8.6. Deploying an OVS TC-flower hardware offload overcloud

The last step in deploying your Red Hat OpenStack Platform (RHOSP) overcloud in an OVS TC-flower hardware offload environment is to run the openstack overcloud deploy command. Inputs to the command include all of the various overcloud templates and environment files that you constructed.

Prerequisites

  • Access to the undercloud host and credentials for the stack user.
  • Access to sudo on hosts that contain NICs.
  • You have performed all of the steps listed in the earlier procedures in this section and have assembled all of the various heat templates and environment files to use as inputs for the overcloud deploy command.

Procedure

  1. Log in to the undercloud host as the stack user.

  2. Source the stackrc undercloud credentials file: 

    $ source ~/stackrc

  3. Enter the openstack overcloud deploy command.

    It is important to list the inputs to the openstack overcloud deploy command in a particular order. The general rule is to specify the default heat template files first followed by your custom environment files and custom templates that contain custom configurations, such as overrides to the default properties.

    Add your inputs to the openstack overcloud deploy command in the following order:

    1. A custom network definition file that contains the specifications for your SR-IOV network on the overcloud, for example, network-data.yaml.

      For more information, see Network definition file configuration options in the Installing and managing Red Hat OpenStack Platform with director guide.

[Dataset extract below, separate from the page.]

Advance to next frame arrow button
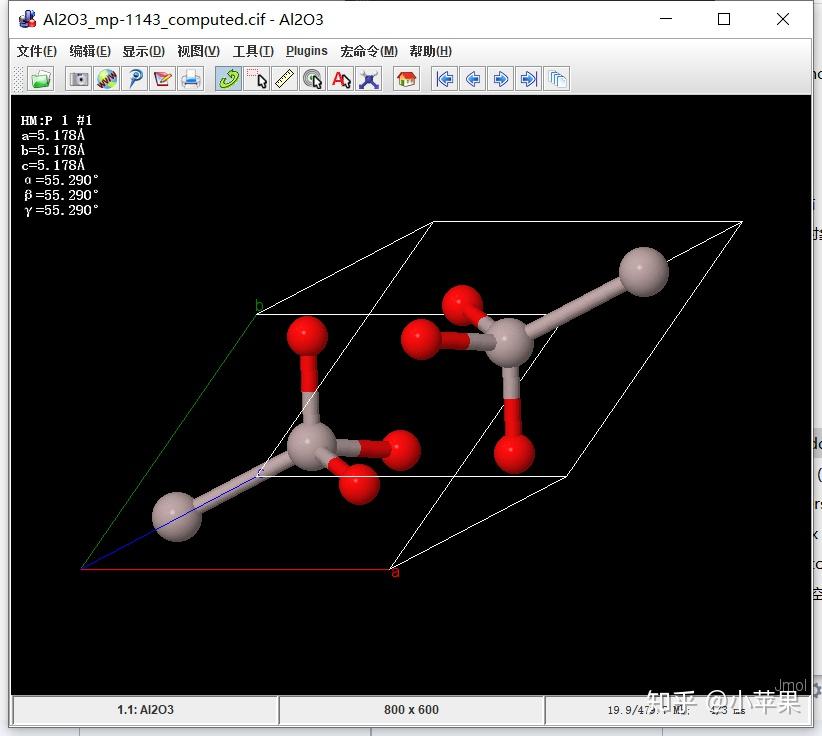822x736 pixels. [x=501, y=79]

    2. A roles file that contains the Controller and ComputeOvsHwOffload roles that RHOSP director uses to deploy your OVS hardware offload environment.

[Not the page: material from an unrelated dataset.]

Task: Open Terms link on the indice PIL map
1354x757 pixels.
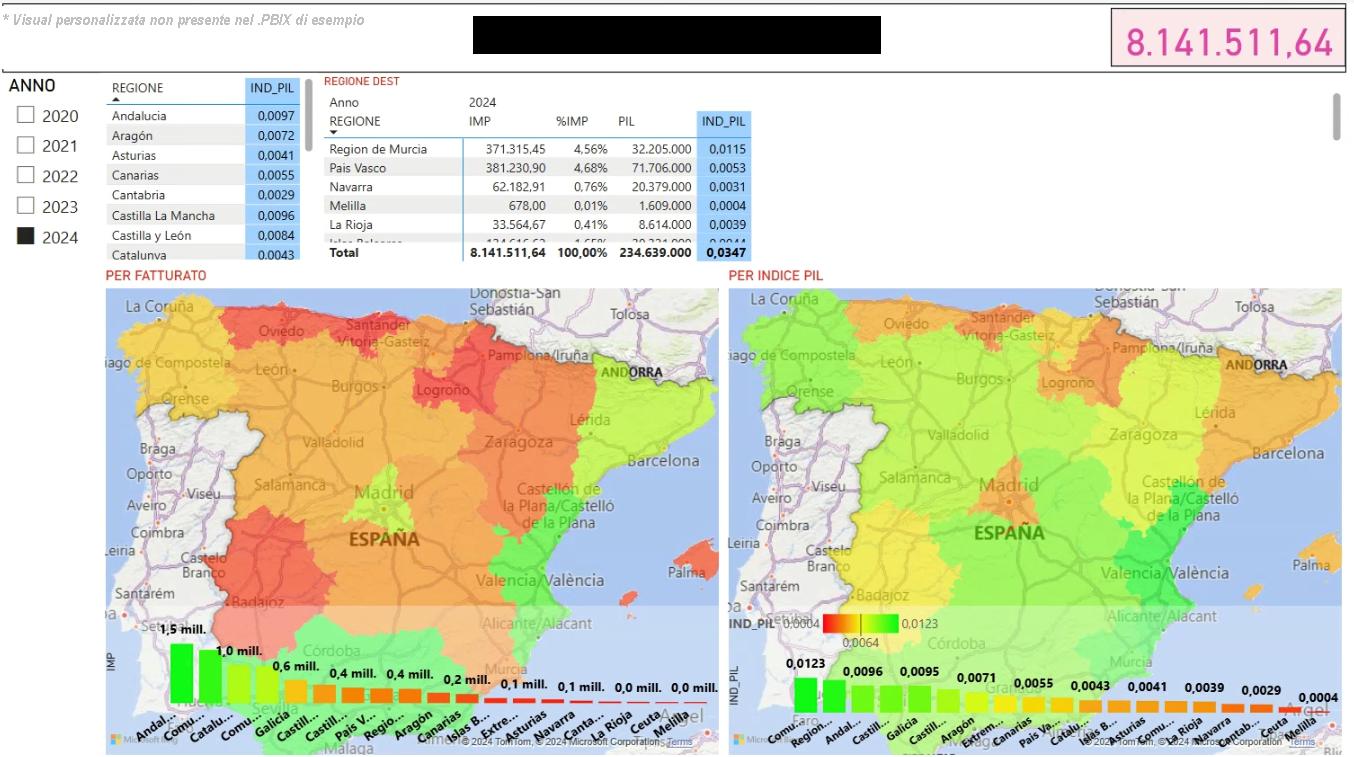Action: tap(1302, 742)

      Example: roles_data_compute_ovshwol.yaml

      For more information, see Section 8.1, “Generating roles and image files for OVS TC-flower hardware offload”.

    3. An output file from provisioning your overcloud networks.

      Example: overcloud-networks-deployed.yaml

      For more information, see Configuring and provisioning overcloud network definitions in the Installing and managing Red Hat OpenStack Platform with director guide.

    4. An output file from provisioning your overcloud VIPs.

      Example: overcloud-vip-deployed.yaml

      For more information, see Configuring and provisioning network VIPs for the overcloud in the Installing and managing Red Hat OpenStack Platform with director guide.

    5. An output file from provisioning bare-metal nodes.

      Example: overcloud-baremetal-deployed.yaml

      For more information, see Provisioning bare metal nodes for the overcloud in the Installing and managing Red Hat OpenStack Platform with director guide.

    6. An images file that director uses to determine where to obtain container images and how to store them.

      Example: overcloud_images.yaml

      For more information, see Section 8.1, “Generating roles and image files for OVS TC-flower hardware offload”.

    7. An environment file for the Networking service (neutron) mechanism driver and router scheme that your environment uses:

      • ML2/OVN

        • Distributed virtual routing (DVR): neutron-ovn-dvr-ha.yaml
        • Centralized virtual routing: neutron-ovn-ha.yaml

      • ML2/OVS

        • Distributed virtual routing (DVR): neutron-ovs-dvr.yaml
        • Centralized virtual routing: neutron-ovs.yaml

    8. An environment file for SR-IOV, depending on your mechanism driver:

      • ML2/OVN

        • neutron-ovn-sriov.yaml

      • ML2/OVS

        • neutron-sriov.yaml

          Note

          If you also have an OVS-DPDK environment, and want to locate OVS-DPDK and SR-IOV instances on the same node, include the following environment files in your deployment script:

          • ML2/OVN

            neutron-ovn-dpdk.yaml

          • ML2/OVS

            neutron-ovs-dpdk.yaml

    9. One or more custom environment files that contain your configuration for:

      • PCI passthrough devices for the ComputeOvsHwOffload nodes.
      • role-specific parameters for the ComputeOvsHwOffload nodes

      • overrides of default configuration values for the OVS hardware offload environment.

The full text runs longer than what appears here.